En la exposición lo vemos en acción. Cientos de fotos lo retratan junto a sus actores y colaboradores, dando indicaciones, enseñando lo que busca, comiendo, bromeando, cantando, dibujando, bailando, caminando como una puta culona, enseñando a Mastroniani a usar el látigo, tapando al camarógrafo con su abrigo, riendo a carcajadas, sonriendo, haciendo muecas, siempre divirtiéndose enormemente. Parece un niño en el circo, en su circo. Y si pensamos que durante muchos años tuvo a Cinecittà a su disposición, eso es lo que era. Pocas veces en la segunda mitad del siglo XX un director genial, increíblemente original y arriesgado ha contado con una maquinaria de esas dimensiones para responder a cada uno de sus caprichos. Tarkovsky lo tuvo por un tiempo, probablemente Kurosawa también, pero no muchos más. Muchos fueron absolutamente libres, pero la libertad les reducía los medios, lo que muchas veces tuvo resultados inmejorables, como en el caso de Bergman. Cinecittà era un Hollywood para pobres, pero Fellini no le hacía falta más. Alguna vez dijo que no sabía lo que hubiera hecho si alguna vez le hubieran dado ochenta millones de dolares, no hubiera encontrado en qué gastarlos sin hacer una película de seis horas que nadie hubiera visto. No necesitaba más, tenía lo que quería y lo gozó a su manera. Orson Welles, para hacer Citizen Kane, tuvo a Hollywood a sus pies, y después nunca más. Fellini tuvo casi toda su vida su circo personal.

El resultado fue una de las obras más entrañables del siglo XX. En opinión de Kundera, una obra que logra a través de un incomparable nivel de fantasía el viejo programa-deseo de los surrealistas, la fusión del sueño y la realidad. A partir de 8½, Fellini parece haber olvidado cualquier pretensión realista, parece haber evitado la separación del conflicto interno y externo. Su obra se fue pareciendo cada vez más a un juego, un juego en el que a través de imágenes y situaciones casi inconcevibles, muestra a un hombre que no es separable de sus deseos y sus miedos, de su entorno y de sus pensamientos, todo lo que le ocurre, adentro y afuera, queda a los ojos del espectador. Este balance lo han logrado muy pocos y en Fellini parece fácil.

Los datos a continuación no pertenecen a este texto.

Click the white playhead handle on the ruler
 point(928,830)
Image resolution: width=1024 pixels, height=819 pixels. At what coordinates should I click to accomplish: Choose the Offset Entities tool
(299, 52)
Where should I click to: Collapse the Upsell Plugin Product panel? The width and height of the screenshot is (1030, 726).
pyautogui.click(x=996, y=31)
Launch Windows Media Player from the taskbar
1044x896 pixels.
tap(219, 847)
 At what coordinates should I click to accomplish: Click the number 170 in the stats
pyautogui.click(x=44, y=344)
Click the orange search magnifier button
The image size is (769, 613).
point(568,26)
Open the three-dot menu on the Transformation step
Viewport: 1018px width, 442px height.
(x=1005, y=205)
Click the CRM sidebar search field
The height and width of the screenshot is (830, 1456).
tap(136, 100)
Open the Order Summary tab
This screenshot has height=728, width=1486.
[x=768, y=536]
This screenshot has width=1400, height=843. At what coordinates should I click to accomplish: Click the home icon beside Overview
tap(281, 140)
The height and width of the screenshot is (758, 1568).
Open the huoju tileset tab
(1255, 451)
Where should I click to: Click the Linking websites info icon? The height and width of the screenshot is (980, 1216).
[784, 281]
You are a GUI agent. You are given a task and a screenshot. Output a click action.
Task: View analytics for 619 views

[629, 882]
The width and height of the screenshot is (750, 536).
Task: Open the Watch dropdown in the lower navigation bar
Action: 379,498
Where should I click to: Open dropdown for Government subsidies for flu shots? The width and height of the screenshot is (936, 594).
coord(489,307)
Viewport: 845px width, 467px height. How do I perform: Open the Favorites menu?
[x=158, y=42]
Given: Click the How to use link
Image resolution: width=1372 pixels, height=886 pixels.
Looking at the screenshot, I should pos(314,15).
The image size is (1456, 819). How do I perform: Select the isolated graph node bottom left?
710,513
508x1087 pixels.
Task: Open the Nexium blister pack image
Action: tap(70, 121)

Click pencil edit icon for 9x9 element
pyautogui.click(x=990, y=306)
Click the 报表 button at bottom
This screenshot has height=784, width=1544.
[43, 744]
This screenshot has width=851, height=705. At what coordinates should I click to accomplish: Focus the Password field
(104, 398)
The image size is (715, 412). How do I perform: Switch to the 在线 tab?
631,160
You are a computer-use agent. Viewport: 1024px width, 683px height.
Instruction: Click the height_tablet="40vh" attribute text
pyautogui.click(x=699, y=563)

En sus memorias, Bergman le rinde a Tarkovsky uno de los homenajes más bellos que he leído, un homenaje que como aclara el sueco más adelante, se aplica igualmente a Fellini. En su opinión, el ruso es el maestro de todos precisamente porque “se desenvuelve con absoluta naturalidad en la habitación de los sueños. No explica. ¿Además, qué es lo que podría explicar? Es un espectador, capaz de poner en escena sus visiones usando un medio que es a la vez el más difícil de manejar y el más servicial. He pasado toda mi vida tocando violentamente la puerta del cuarto en el que él se mueve con naturalidad. Sólo algunas veces he asomado la cabeza.” Fellini, dice más adelante, se mueve en los mismos campos que Tarkovsky. La visión que estos maestros nos dan de la vida, muestra mucho más de lo que la mayoría podemos ver.